霧島昇
テンプレート:Infobox Musician 霧島 昇(きりしま のぼる、1914年(大正3年)6月27日 - 1984年(昭和59年)4月24日)は戦前から戦後にかけて活躍した流行歌手。本名は坂本栄吾。福島県双葉郡大久村出身。1970年(昭和45年)、紫綬褒章受章。
経歴
1914年(大正3年)に福島県双葉郡大久村(現:いわき市大久町)の農家の三男として生まれる。小学校を卒業後上京し、中学に通いながらボクサーを目指すが断念、テノールの藤原義江のレコードを聴き、日本の歌曲を流行歌として歌いたいと思い、苦学しながら東洋音楽学校(現在の東京音楽大学)を卒業。
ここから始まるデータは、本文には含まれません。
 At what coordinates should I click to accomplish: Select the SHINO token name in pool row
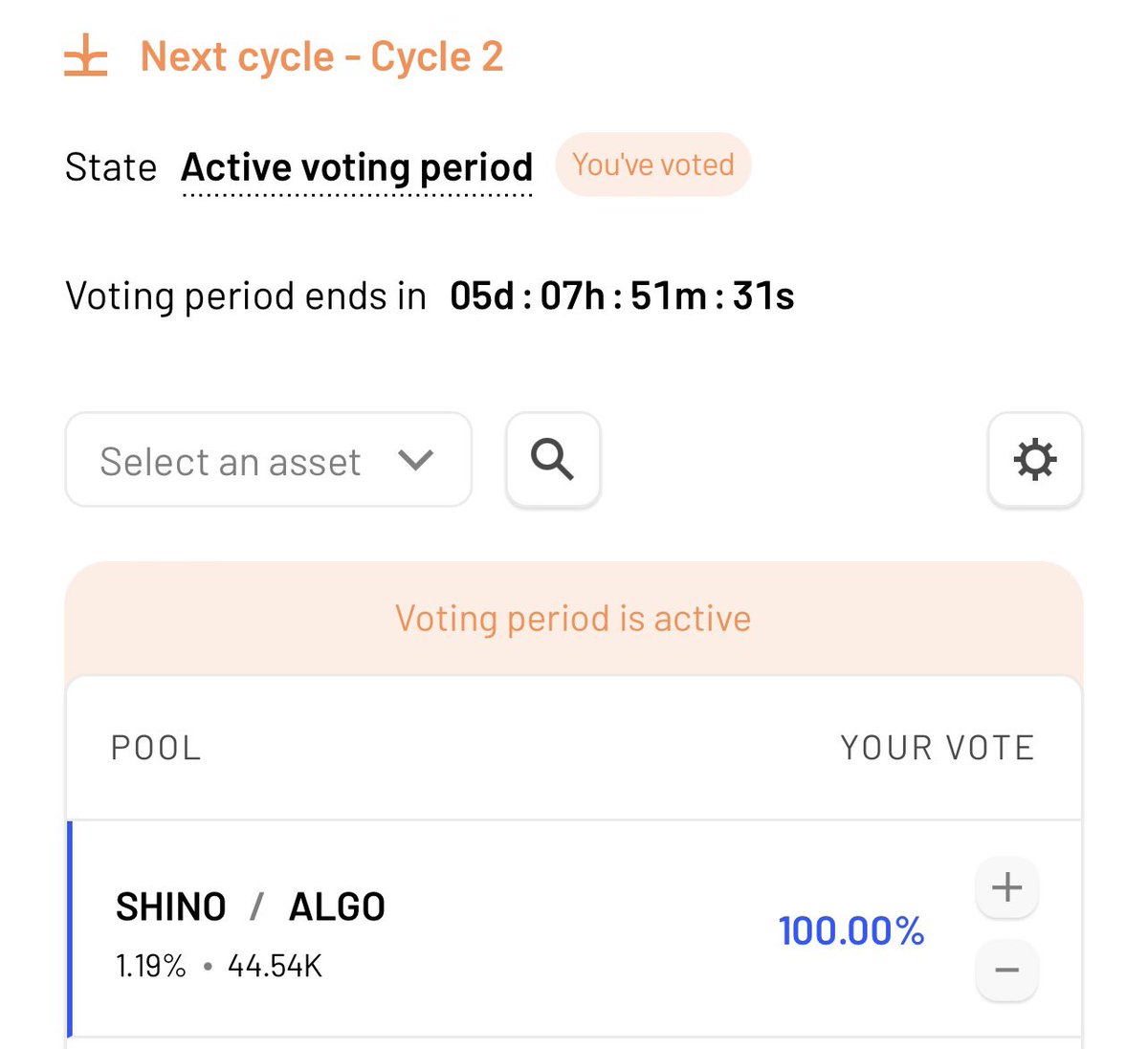[x=171, y=907]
浅草のレビュー小屋でアルバイトをする傍ら吹き込んだエヂソン・レコード『僕の思い出』がコロムビア文芸部長・松村重武(俳優・松村達雄の実父)の目にとまり、1936年(昭和11年)にコロムビアに入社。当時のコロムビアは松平晃が看板スターだった。霧島は松平を目標に歌唱技術を磨き、松平にはないテノールの甘い音色と邦楽的技巧表現を生かした。
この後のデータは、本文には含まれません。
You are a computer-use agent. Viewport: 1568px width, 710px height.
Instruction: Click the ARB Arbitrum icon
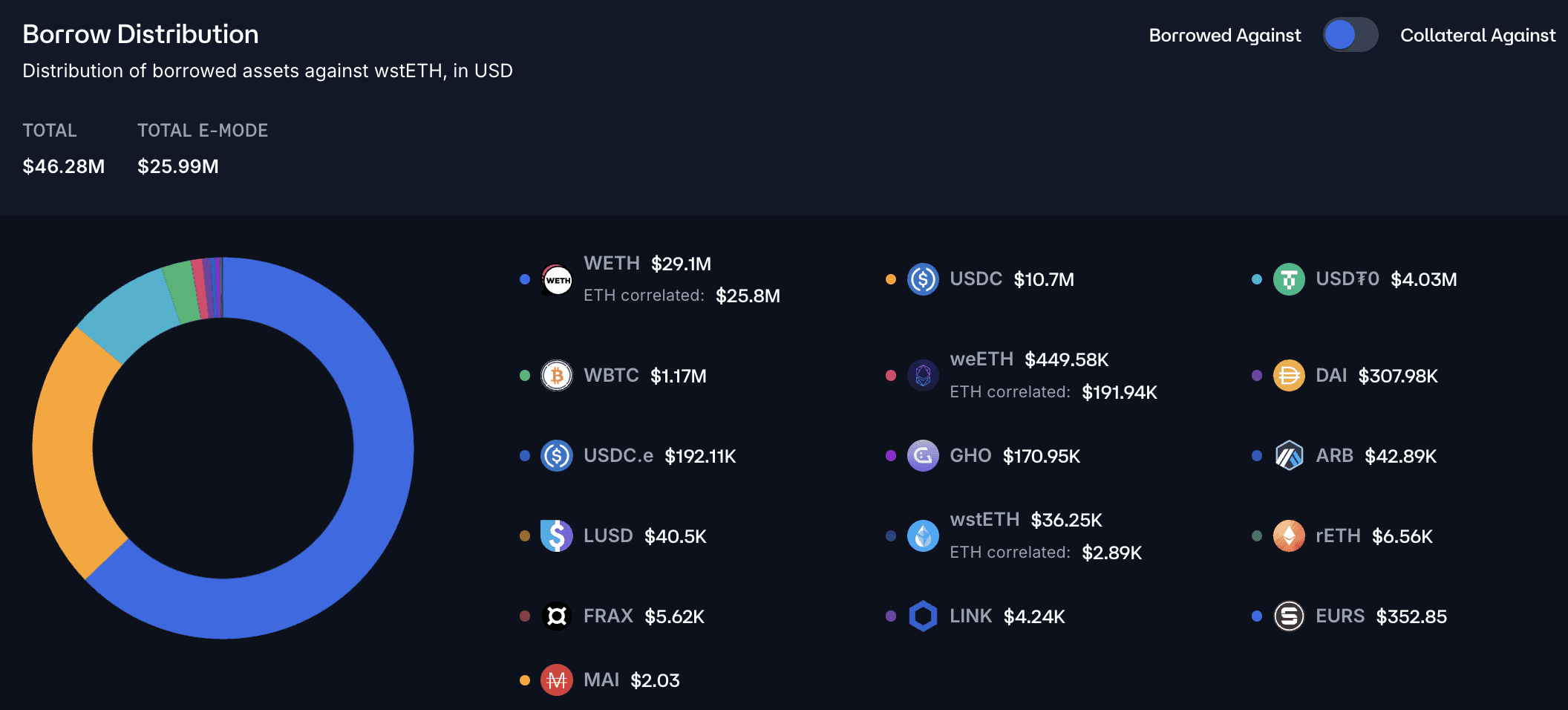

翌1937年(昭和12年)に『赤城しぐれ』でデビュー。1938年(昭和13年)に松竹映画『愛染かつら』の主題歌『旅の夜風』を当時大スターだったミス・コロムビア(本名・松原操=後に本名を芸名とする)と共に吹き込み大ヒット。1939年(昭和14年)にミス・コロムビアと結婚。前年に吹き込んだ「旅の夜風」が縁結びとなった。その後も『一杯のコーヒーから』、『誰か故郷を想わざる』などの大ヒットを飛ばし「コロムビアのドル箱」と呼ばれる。
1943年(昭和18年)、召集令状を受け、大日本帝国海軍横須賀海兵団に入隊。今まで、極度の近眼のため徴兵検査で不合格となっていたが、海兵団の伊藤竹夫大佐が霧島のファンだったため、軍医長に命じ身体検査をパスさせたためであった。海軍時代は、情報蒐集及び宣伝を主任務とした副長付班に所属した[1]。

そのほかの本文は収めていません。